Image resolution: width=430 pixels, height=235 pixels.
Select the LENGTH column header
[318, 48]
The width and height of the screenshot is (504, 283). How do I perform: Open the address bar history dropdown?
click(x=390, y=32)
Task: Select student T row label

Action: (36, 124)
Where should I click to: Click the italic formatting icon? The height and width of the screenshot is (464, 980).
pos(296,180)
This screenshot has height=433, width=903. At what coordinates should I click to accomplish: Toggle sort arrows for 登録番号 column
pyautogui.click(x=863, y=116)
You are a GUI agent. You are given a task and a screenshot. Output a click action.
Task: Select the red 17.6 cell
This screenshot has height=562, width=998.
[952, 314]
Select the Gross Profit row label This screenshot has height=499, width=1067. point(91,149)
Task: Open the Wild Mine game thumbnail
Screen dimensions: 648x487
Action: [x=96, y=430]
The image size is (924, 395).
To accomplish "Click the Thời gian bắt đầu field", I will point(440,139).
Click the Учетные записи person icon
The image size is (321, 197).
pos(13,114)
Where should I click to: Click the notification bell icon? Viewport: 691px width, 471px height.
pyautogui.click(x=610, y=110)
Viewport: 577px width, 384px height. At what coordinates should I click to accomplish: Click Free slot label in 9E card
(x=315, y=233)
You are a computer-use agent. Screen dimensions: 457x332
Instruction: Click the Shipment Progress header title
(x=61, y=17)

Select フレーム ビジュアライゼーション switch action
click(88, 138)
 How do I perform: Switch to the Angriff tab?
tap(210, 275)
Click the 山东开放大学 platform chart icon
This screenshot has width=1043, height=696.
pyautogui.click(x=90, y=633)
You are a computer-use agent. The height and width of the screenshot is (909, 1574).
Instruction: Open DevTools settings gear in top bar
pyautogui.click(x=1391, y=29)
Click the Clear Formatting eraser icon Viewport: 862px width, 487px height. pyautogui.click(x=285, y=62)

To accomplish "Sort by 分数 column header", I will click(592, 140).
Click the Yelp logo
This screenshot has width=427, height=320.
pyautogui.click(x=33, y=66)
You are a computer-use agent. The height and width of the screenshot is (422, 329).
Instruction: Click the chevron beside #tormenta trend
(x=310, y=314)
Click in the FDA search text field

........

DIRECTIONS FOR THIS TASK
In the listing above, find each line with "agent" and copy it.

SOLUTION BELOW
You are a GUI agent. You are given a task and a screenshot. Output a click action.
You are a computer-use agent. Screen dimensions: 457x332
You are a computer-use agent. The height and width of the screenshot is (909, 1574).
You are a computer-use agent. The height and width of the screenshot is (422, 329).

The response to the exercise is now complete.